Thus, in the case of e-learning, the methodology would propose that we study two groups of students, one group in which e-learning had been introduced, another in which e-learning had not been introduced, and measure the impact of e-learning against a common metric. In the case of learning, the metric would typically be the students' test scores.

My previous experience with this sort of study was informed by my work with Tim van Gelder, who applied a similar testing and evaluation regime against a group of students studying critical thinking with the aid of a specific piece of software, ReasonAble. By controlling for students' prior knowledge and experience, van Gelder was able to show an improvement in attainment using the software in comparison with students in other envrionments taking the same pre- and post-instruction tests.

I think that this is a good result. However, even such a test, rigorous and transparent though it may have been, does not meet Campbell Collaboration criteria because of the absence of a blind control group (evaluations, conducted by a testing center in Los Angeles, were blind). And in my mind, this is an appropriate application of a Campbell-like methodology. But that said, it must be observed that the results of such a test are extremely limited in their applicability.

The idea behind a Campbell-like methodology is that it measures for a single intervention (or a small, easily defined cluster of interventions) against a known and stable environment. Thus, what we see in the Gelder example is a case where students taking a first year philosophy class are measured. Aside from the use of the digital tool, other variables are held constant: the class is scheduled, it is held in a physical location, it consists of an instructor, a teaching assistant and a certain number of students, it employs a standard curriculum, the instruction is paced.

In other words, what is happening is that the use of the new innovation is testing according to its capacity to do the old thing. It is like testing electronic communications as a means of reducing the price of a stamp, or of reducing the time it takes for a piece of mail to travel through the postal service from Ottawa to Vancouver. It is like evaluating airplanes on their capacity to move through the Rocky Mountain tunnels more efficiently than trains or on the basis of whether they will float in a rough sea.

The Campbell Collaboration methodology works exceptionally well in a static situation. The medical analogue has shown some success because, in many instances, the conditions and objectives before and after the treatment of a disease are static. But even in medicine, the applicability is limited. One area in which the Cochrane Collaboration was employed, for example, was in procedures for the treatment of war wounds. Certain interventions may be tested and improvements in the treatment identified. But the most effective means of treating war wounds - stop having wars - falls beyond the bounds of the Cochrane methodology. The only successful practices identified presuppose the having of a war, and consequently, the most effective remedy fails to gain any empirical support despite the existence of a substantial research program.

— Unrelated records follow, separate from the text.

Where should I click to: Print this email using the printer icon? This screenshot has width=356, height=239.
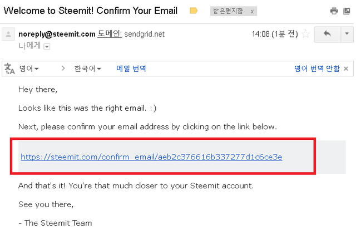(334, 11)
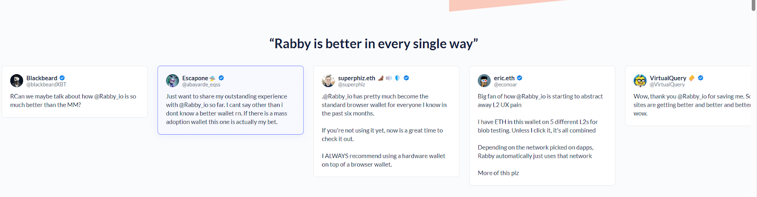Click orange badge next to VirtualQuery
The image size is (757, 197).
[x=692, y=78]
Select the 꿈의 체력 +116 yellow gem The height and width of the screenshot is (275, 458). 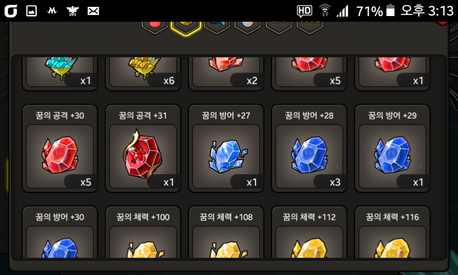(392, 232)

During the meeting yesterday I remarked that one of the characteristics of a Campbell Collaboration approach is that its conclusions are contained in the question. No doubt this may have been interpreted as a political statement, and perhaps there were ways I could have said it more carefully in the two minutes I was allotted through the course of the day. But the statement is accurate, if not from a political stance, then from a scientific stance. Studies following a Campbell Collaboration methodology are instances of what Kuhn calls "normal science." The answer is contained in the questiuon in the sense that the overal methodology - the paradigm - is assumed as a constant background in which the experimentation takes place.

In the field of learning, "normal science" consists - as it did for the van Gelder study - of classroom based instruction, the success of which is informed by testing. In the field of education as a whole, normal science consists of sets of courses and programs offered by traditional institutions in a mostly paced manner, the success of which is informed by (increasingly popular) standardized tests.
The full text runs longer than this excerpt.